STATED TASK 1: Rescale the listing starting with the line containing "Image resolution: width=1680" and going on through the last line of the listing, both ends included. Reproduce only those lines, requests included, multiply every coordinate in the answers by 2.25, round to whole numbers with halves going up, and leave out the pictures.
STATED TASK 2: Continue the passage on cell tower REIT earnings from its last sentence.

TEXT TO READ:
↓
Speaking of potential new customers, the past year also saw the launch of DISH Network's 5G service. DISH - which acquired Boost Mobile as part of the T-Mobile/Sprint merger - plans to compete as a low-cost provider by leveraging its existing satellite subscriber base and its network sharing agreement with T-Mobile and AT&T to provide immediate nationwide services as it deploys its 5G network. As of December 31, 2022, DISH reported that it has started construction on over 15,000 5G sites that, if completed, will be capable of providing broadband coverage to over 60% of the US population. Given the industry skepticism over DISH's viability, any level of success is incremental for tower REITs and not "baked in" to the numbers or guidance. The 5G "arms race" between these traditional cell carriers - and the new entrants - has driven record levels of leasing activity over the past 24 months, an "arms race" that is expected to continue over the next several years regardless of the macroeconomic environment.
Cell Tower REIT Earnings Analysis
As discussed in our REIT Earnings Recap, investors were expecting more from the perennially-outperforming cell tower REIT sector, where lukewarm guidance calling for muted FFO growth in 2023 has done little to reverse the recent downward pressure. Variable rate debt headwinds and international exposure has been the primary focus as FX impacts from U.S. dollar strength have hit the sector particularly hard despite reporting full-year 2022 results that exceeded their prior guidance. The more domestic-focused Crown Castle has been the better-performer this year after beating its prior 2022 guidance and maintaining its outlook for full-year 2023 which calls for revenue and FFO growth of roughly 3.0%. CCI noted that near-term headwinds from higher interest rates and the effects of the Sprint churn would partially offset projected organic revenue growth of 6.8%.
↑
THE INPUT:
↓
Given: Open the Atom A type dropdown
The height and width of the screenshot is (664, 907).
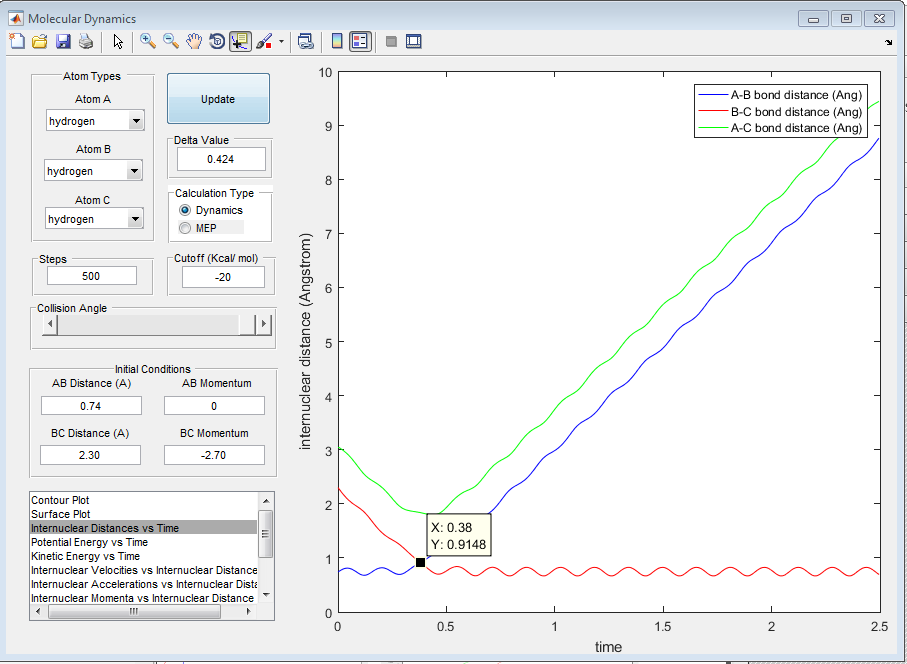Looking at the screenshot, I should [135, 121].
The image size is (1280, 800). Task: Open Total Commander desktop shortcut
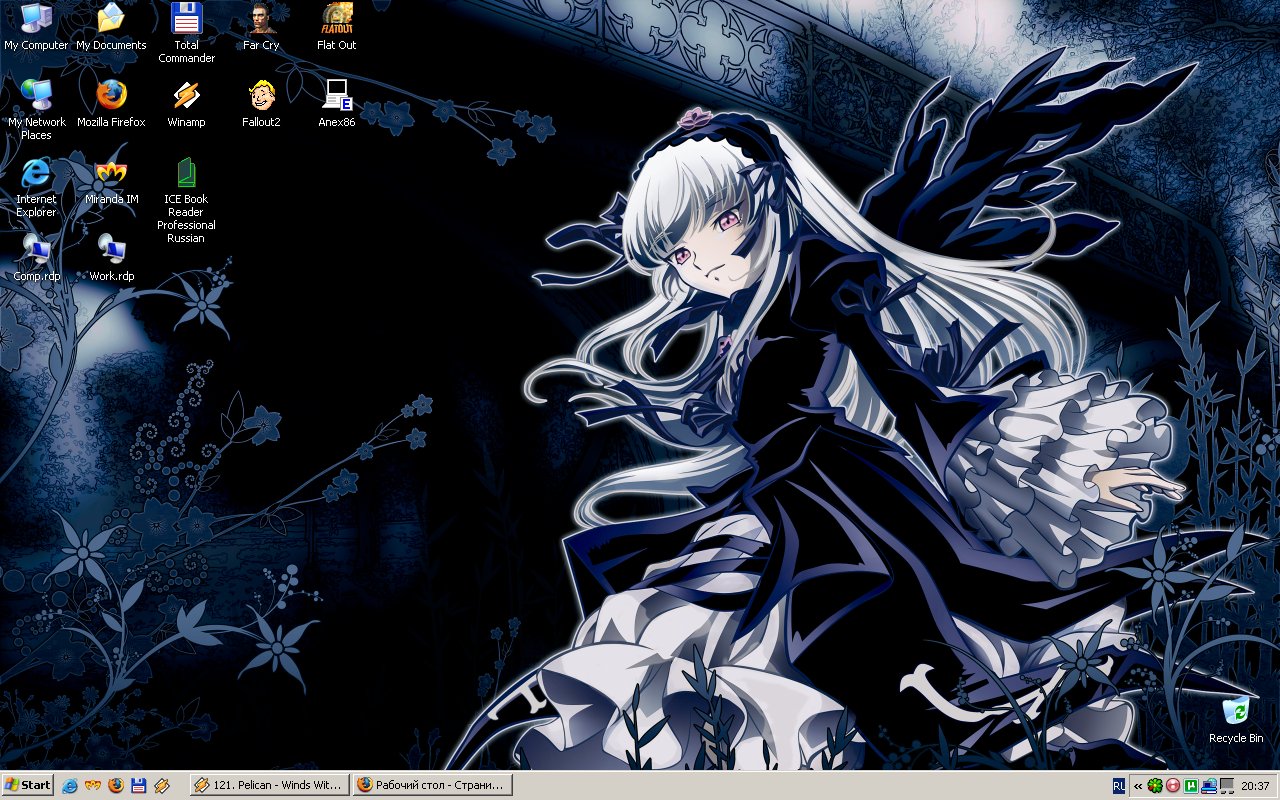(x=186, y=20)
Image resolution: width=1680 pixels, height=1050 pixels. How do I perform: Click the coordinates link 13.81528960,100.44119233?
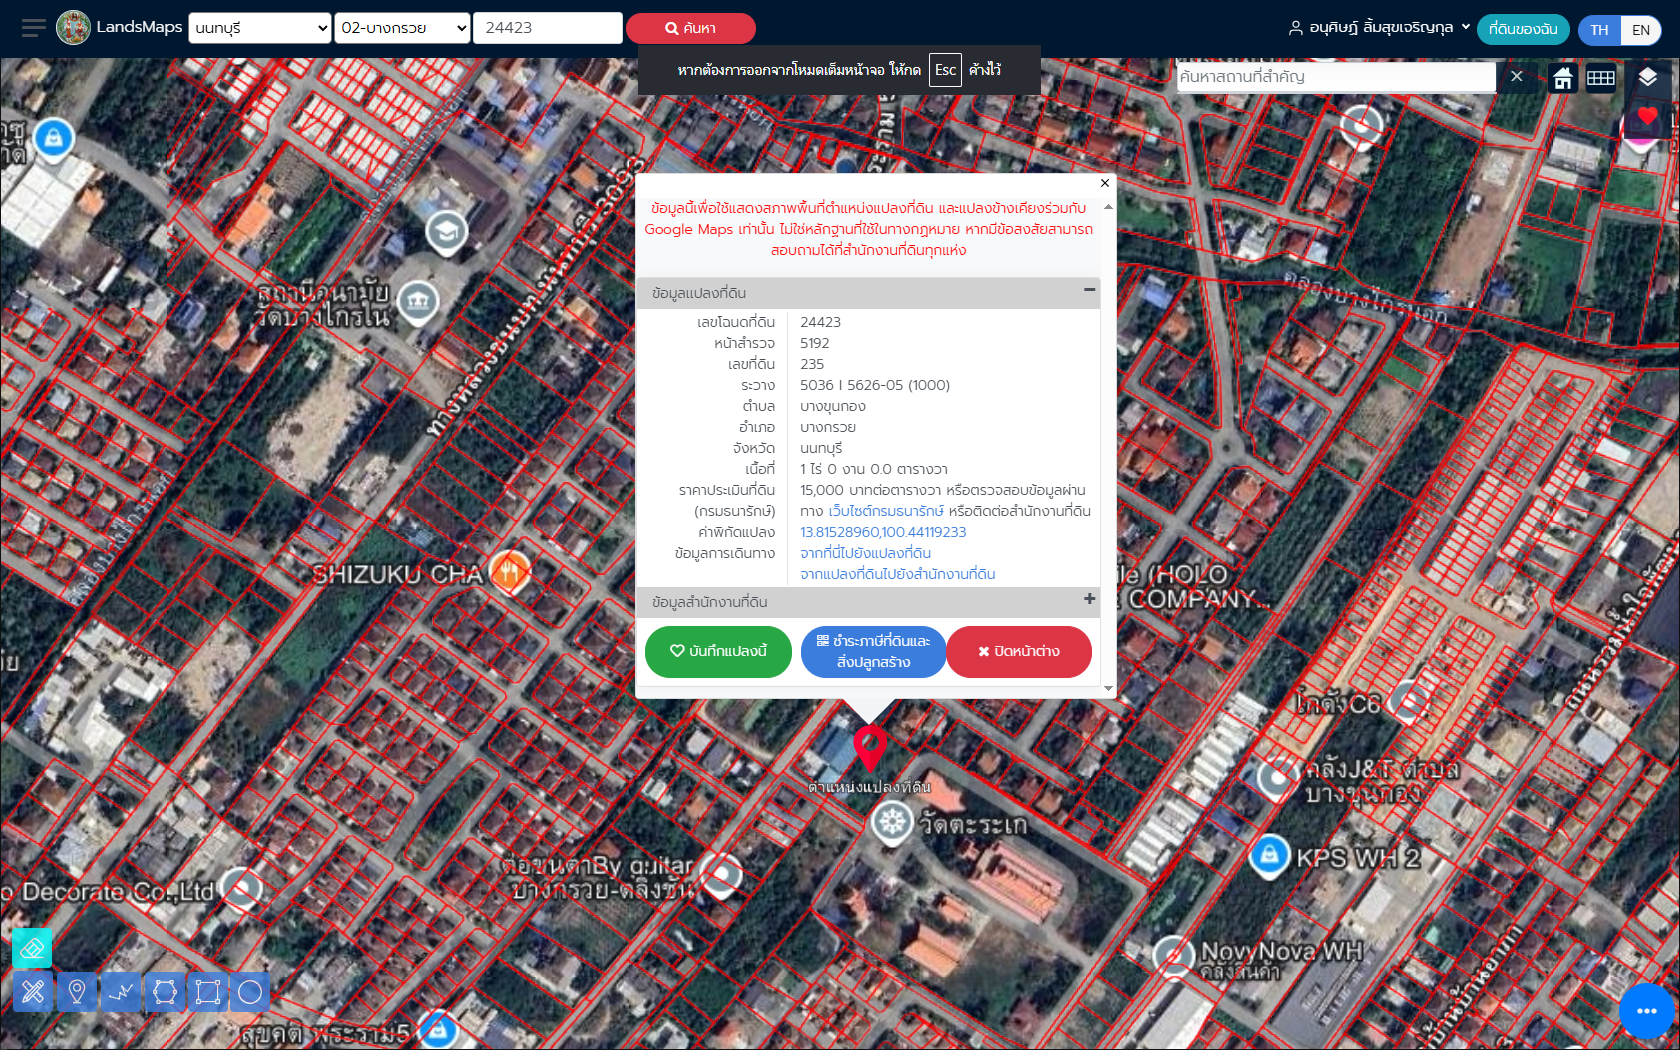(x=883, y=532)
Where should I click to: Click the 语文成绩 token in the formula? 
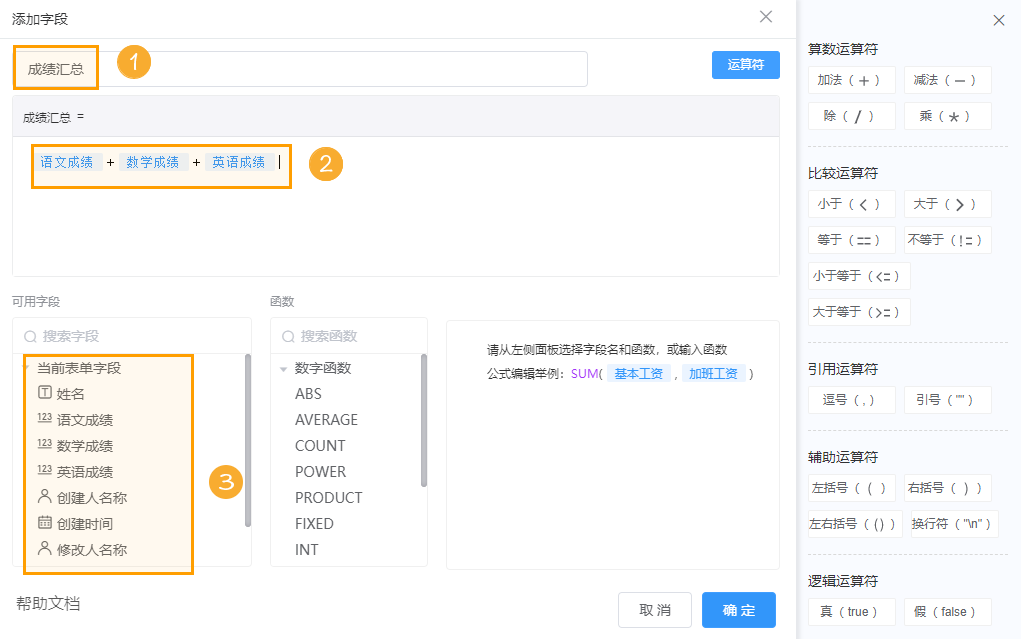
↑
EXERCISE RESULT 1:
Image resolution: width=1680 pixels, height=1050 pixels. How do I perform: Click the coordinates link 13.81528960,100.44119233?
(x=1987, y=1197)
Where should I click to: Click the 语文成绩 token in the formula? 

EXERCISE RESULT 2:
Meanwhile, American Tower has lagged after beating its prior revenue and FFO guidance for 2022, but providing soft initial guidance calling for a 1.6% decline in FFO at the midpoint of its 2023 range as higher interest expense is expected to offset an otherwise strong year of domestic property-level growth. AMT commented that its "absorbing about 8% headwind from financing costs in our guide for 2023, probably 6% of that is from floating rate debt." SBA Communications has been the weakest performer of the three cell tower REITs this year despite posting significant beats on its 2022 full-year revenue and FFO results, but provided similarly mixed guidance pointing to soft leasing activity in its international markets. SBAC has also been pressured by news that its president and CEO, Jeff Stoops, will retire at the end of 2023 and will be succeeded by CFO Brendan Cavanagh.
Small-cap Uniti Group, meanwhile, has been a notable victim of higher interest rates despite its relatively steady property-level performance, projecting an earnings hit to its full-year FFO of over 20% from incremental interest expense and from dilution from share offerings that were needed to hedge some of its variable rate exposure. UNIT has been slammed over the past year due to this debt-heavy balance sheet, dipping more than 70% since mid-2022. With the exception of UNIT, the other three cell tower REITs operate with fairly conservative balance sheets with overall leverage-levels that roughly match the REIT average with average Debt Ratios in the low-30% range. AMT and CCI do, however, utilize a slightly higher degree of variable rate debt than their peers with average variable rate ratios (Variable Debt/Enterprise Value) at 6% and 4%, respectively. AMT has been active in the capital markets this year to fix some of this variable rate debt with about $3B in fixed rate debt offerings - a $1.5B unsecured bond offering in February and through a new $1.3B unsecured mortgage loan in March.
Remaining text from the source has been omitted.